> [Page extract]
-=-=-
A New Name
by Esther Fleece Allen
MY FIRST MEAL IN OXFORD, ENGLAND, was a spaghetti dinner with Jason and Tamy Elam, friends who had become family. This couple had taken me in during my college years and treated me like a family member. They had recently taken their six children to Oxford so Jason could pursue additional studies at the Oxford Centre for Christian Apologetics. They were there to pick me up when I landed, and I was looking forward to spending another season of life with this family I had come to know and love for more than 10 years.
Jason had a long and successful career in the National Football League and tried regularly to set me up with friends and teammates. While I appreciated this, I was always too shy to date — though too guarded and unhealed is probably a more accurate way to describe it. And so a decade into our friendship — or what I like to call our “familyship” — Jason knew that telling me he had someone in mind for me would probably cause me to run in the opposite direction. In fact, my nickname in the family became “Gazelle,” as I ran fast from the opportunity to be known intimately.
-=-=-
> [Task details] Copy the passage about the Elam family word for word, starting at "Jason had a" and ending at "be known intimately.".
-=-=-
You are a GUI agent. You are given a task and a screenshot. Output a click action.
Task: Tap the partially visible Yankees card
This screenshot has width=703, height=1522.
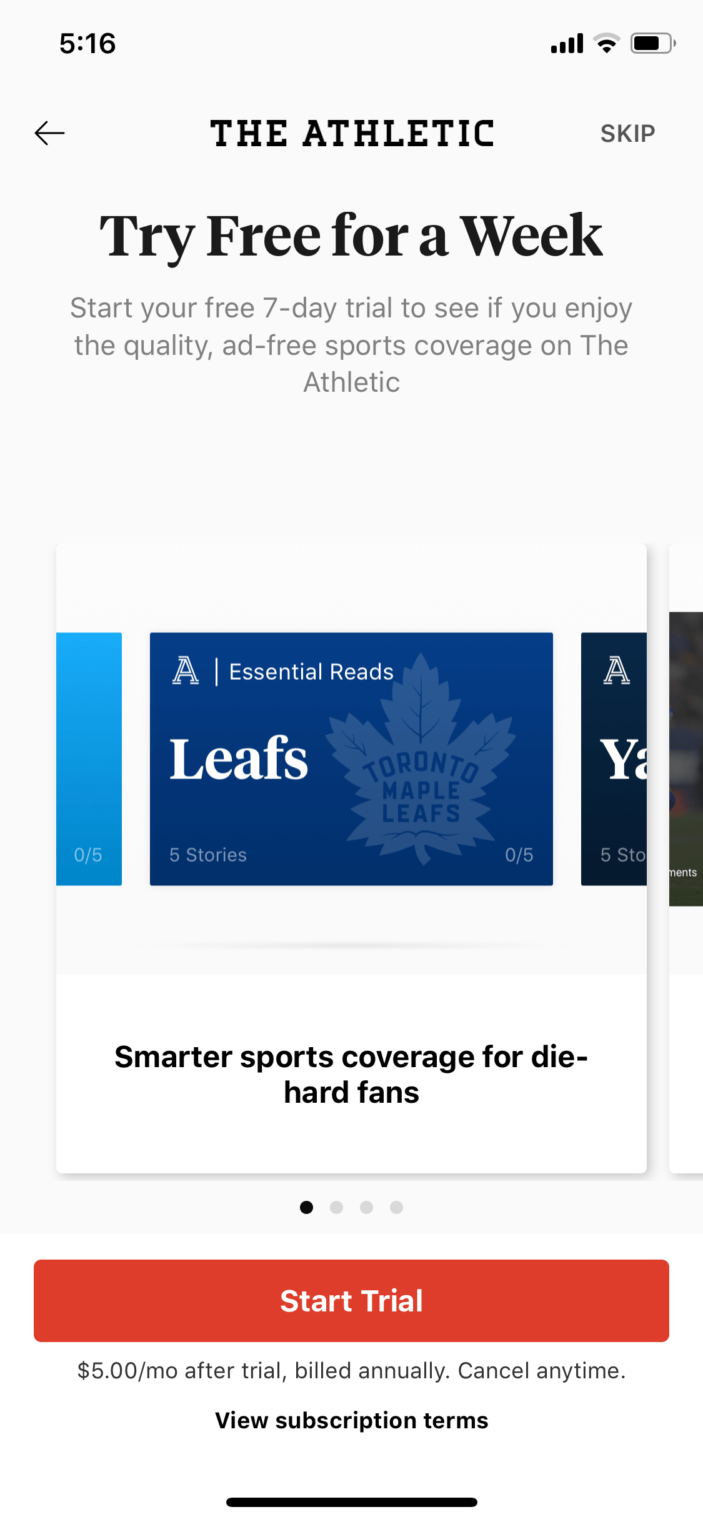(614, 759)
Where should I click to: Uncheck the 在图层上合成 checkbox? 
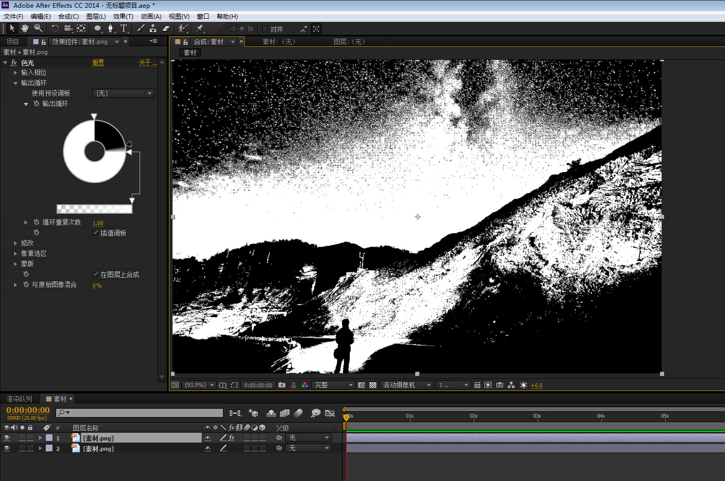pyautogui.click(x=96, y=275)
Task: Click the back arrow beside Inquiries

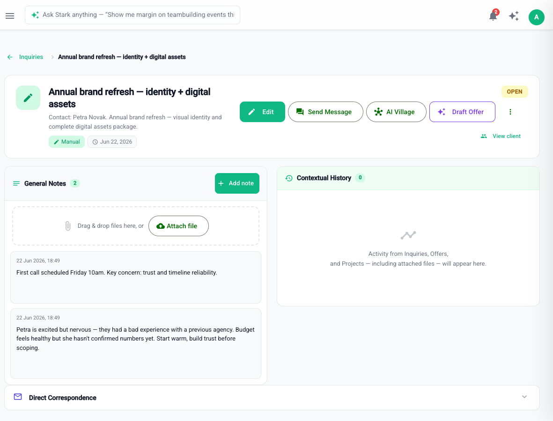Action: point(10,57)
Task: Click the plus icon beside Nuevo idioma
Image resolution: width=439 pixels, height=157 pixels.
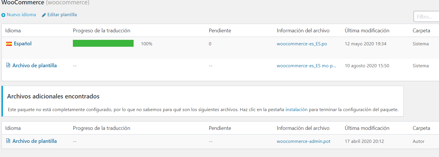Action: click(x=3, y=15)
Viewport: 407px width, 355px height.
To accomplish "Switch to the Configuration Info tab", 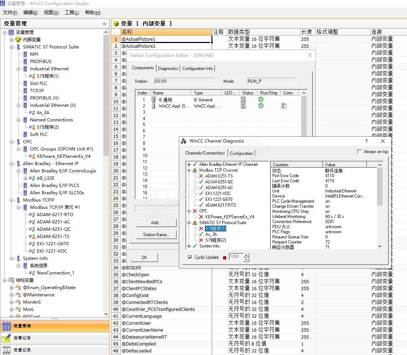I will tap(197, 69).
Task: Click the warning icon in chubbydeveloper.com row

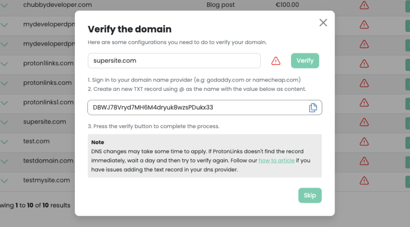Action: click(364, 5)
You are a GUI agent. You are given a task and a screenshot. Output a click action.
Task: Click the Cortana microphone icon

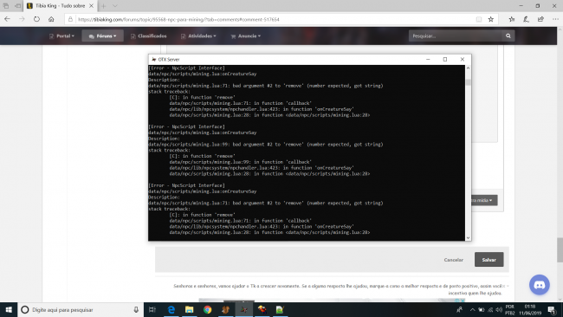pos(136,309)
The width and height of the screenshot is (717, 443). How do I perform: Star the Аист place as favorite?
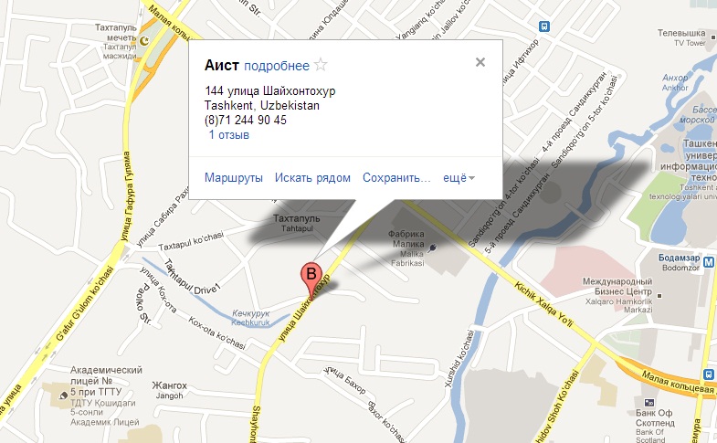[x=321, y=65]
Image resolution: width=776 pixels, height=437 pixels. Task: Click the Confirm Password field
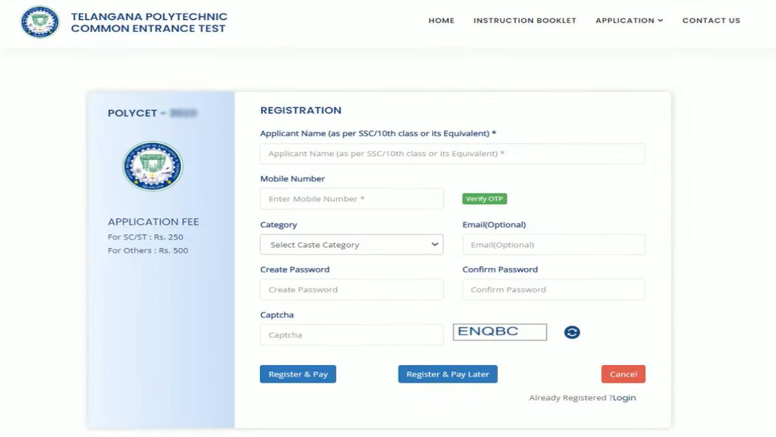554,289
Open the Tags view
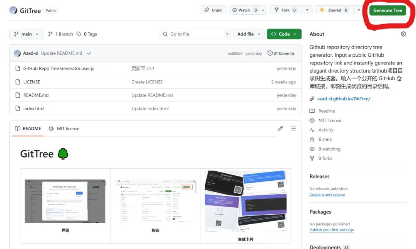The width and height of the screenshot is (416, 249). [x=87, y=34]
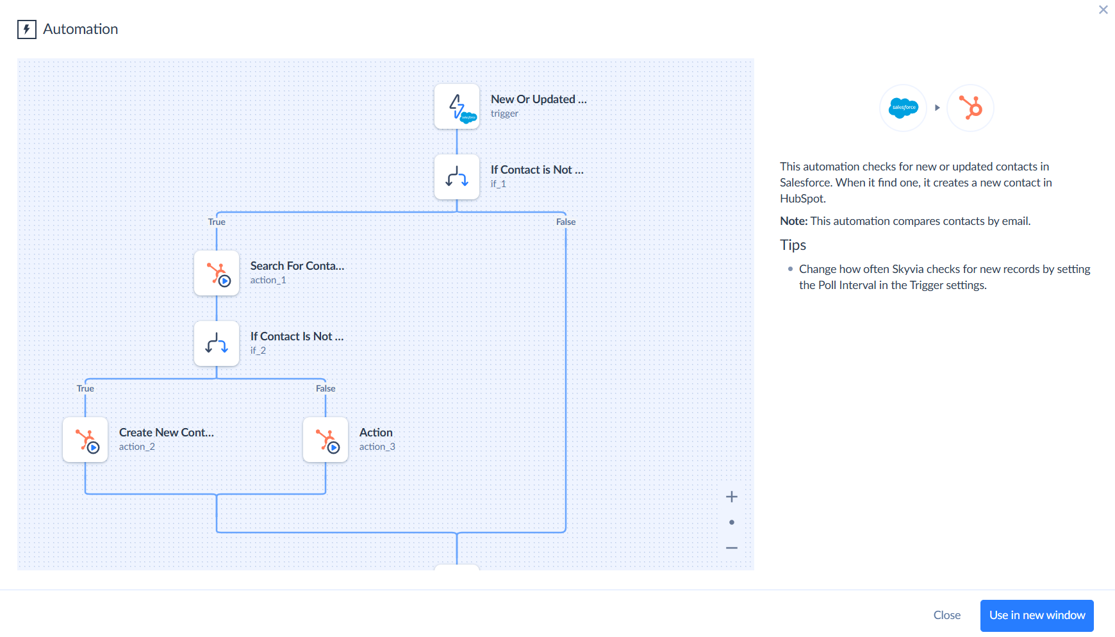
Task: Select the if_2 condition branch icon
Action: click(217, 343)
-=-=-
> [Output of the task]
Jason had a long and successful career in the National Football League and tried regularly to set me up with friends and teammates. While I appreciated this, I was always too shy to date — though too guarded and unhealed is probably a more accurate way to describe it. And so a decade into our friendship — or what I like to call our “familyship” — Jason knew that telling me he had someone in mind for me would probably cause me to run in the opposite direction. In fact, my nickname in the family became “Gazelle,” as I ran fast from the opportunity to be known intimately.